The rupee failed to sustain gains made following better-than-expected wholesale price inflation data as importers, particularly oil firms, stepped in to buy dollars finding current levels attractive.
The partially convertible rupee closed at 61.54 per dollar, little changed compared to 61.55 on Monday. Bonds and forex markets were closed on Tuesday for a religious holiday. The unit moved in a range of 61.42 to 61.71 during the day.
India's headline inflation eased to a five-month low in December on lower vegetable prices, providing some relief to the ruling coalition before a national election and increasing the odds that interest rates will stay on hold this month.
The better-than-hoped retail and wholesale inflation helped the rupee head towards recently touched one-month highs, but importers quickly jumped in to buy the greenback.
"These are very good levels to buy. As long as importer demand is in the market, I do not see the rupee gaining much. 61 to 62.50 range should hold for the next month," the chief dealer at a mid-sized state-run bank said.
"Importers came into buy forwards as well as they want to be covered ahead of the elections, pushing up the premiums as well," he added.
However, gains in the domestic share market and bonds helped recover from the session lows and prevent further losses.

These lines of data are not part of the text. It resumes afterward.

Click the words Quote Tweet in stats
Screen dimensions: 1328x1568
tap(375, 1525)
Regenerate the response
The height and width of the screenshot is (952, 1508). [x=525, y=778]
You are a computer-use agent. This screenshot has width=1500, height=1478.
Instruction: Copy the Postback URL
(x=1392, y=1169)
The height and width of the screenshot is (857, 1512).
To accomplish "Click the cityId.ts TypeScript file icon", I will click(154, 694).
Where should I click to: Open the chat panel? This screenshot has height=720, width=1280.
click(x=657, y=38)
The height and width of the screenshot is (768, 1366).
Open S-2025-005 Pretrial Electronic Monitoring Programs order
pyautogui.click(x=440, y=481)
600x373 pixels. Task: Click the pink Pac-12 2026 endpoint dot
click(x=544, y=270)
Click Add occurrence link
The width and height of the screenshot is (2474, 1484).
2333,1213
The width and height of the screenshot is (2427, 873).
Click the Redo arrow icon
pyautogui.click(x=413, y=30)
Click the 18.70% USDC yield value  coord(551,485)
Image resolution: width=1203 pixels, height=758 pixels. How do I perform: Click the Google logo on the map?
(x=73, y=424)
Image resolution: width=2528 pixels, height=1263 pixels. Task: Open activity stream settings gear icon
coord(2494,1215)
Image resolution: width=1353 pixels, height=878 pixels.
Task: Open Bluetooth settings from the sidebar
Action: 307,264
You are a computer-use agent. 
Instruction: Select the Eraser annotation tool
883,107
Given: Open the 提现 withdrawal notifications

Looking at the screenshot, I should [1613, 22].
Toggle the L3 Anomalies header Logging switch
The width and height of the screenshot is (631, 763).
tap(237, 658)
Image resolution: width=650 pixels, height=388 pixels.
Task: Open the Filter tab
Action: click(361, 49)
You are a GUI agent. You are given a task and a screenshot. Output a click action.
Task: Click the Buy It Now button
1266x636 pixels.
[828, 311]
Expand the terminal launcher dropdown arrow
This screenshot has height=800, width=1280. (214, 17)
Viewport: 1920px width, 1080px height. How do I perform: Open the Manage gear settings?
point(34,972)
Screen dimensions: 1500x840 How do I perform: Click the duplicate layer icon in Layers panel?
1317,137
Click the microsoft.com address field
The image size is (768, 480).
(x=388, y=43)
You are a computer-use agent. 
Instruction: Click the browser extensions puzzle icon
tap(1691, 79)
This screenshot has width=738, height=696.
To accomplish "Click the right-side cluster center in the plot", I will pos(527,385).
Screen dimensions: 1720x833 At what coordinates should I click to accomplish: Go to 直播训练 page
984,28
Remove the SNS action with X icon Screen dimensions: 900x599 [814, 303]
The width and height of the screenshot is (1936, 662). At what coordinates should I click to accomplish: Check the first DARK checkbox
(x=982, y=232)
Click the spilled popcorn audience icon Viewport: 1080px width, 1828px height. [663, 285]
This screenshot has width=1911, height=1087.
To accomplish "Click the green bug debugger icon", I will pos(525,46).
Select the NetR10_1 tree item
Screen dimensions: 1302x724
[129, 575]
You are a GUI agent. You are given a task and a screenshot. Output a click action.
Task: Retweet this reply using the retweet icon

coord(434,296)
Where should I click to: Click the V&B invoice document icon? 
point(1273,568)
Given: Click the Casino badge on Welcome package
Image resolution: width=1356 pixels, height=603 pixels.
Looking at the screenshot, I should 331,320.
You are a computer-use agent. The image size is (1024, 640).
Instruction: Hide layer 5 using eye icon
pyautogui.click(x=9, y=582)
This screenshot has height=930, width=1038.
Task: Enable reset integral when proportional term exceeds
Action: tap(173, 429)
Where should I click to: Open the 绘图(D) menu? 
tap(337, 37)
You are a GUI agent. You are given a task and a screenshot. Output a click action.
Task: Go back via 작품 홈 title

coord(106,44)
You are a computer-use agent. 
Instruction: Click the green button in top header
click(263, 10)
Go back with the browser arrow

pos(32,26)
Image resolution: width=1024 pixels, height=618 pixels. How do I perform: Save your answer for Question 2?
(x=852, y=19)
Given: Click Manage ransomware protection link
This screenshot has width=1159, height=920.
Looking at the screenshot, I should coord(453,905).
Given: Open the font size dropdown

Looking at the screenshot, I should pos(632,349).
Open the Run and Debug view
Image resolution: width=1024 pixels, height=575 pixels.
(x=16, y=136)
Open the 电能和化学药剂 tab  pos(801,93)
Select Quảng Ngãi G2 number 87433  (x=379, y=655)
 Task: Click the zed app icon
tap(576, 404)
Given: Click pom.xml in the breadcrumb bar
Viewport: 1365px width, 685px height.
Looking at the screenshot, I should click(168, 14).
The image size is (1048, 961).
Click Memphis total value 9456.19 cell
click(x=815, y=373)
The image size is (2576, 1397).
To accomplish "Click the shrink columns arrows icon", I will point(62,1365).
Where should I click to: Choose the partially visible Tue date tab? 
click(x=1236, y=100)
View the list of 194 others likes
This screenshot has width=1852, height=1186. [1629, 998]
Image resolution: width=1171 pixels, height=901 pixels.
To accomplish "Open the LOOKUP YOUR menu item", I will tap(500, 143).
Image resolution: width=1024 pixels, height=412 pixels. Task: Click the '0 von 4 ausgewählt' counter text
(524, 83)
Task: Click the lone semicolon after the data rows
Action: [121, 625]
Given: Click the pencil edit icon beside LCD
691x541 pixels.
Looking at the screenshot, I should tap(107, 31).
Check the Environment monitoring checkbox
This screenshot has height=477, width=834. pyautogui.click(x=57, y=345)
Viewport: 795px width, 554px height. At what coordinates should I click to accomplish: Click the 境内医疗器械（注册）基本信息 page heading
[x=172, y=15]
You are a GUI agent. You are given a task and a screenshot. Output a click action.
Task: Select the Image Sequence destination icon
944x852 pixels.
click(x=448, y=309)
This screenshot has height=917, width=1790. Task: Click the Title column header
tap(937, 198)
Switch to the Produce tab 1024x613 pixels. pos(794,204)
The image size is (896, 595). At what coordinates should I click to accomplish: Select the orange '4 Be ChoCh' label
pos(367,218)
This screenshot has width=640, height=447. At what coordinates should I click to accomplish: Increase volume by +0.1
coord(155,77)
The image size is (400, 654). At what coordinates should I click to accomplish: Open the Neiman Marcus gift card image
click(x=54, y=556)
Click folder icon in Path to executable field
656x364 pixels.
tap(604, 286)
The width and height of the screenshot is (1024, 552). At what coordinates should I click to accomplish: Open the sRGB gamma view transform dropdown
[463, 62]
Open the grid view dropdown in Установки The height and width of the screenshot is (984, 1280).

Foreign fund inflows into the debt and stock markets have been a key determinant of the rupee's fortunes.
So far in 2014, foreigners have pumped in $132.90 million into the stock market while debt buying has reached $1.98 billion.
Indian shares rallied to mark their highest close in five weeks as rate-sensitive stocks such as ICICI Bank rose after data showing sharply easing inflation reinforced expectations the central bank will keep interest rates on hold.
In the offshore non-deliverable forwards, the one-month contract was at 61.96 while the three-month was at 62.77.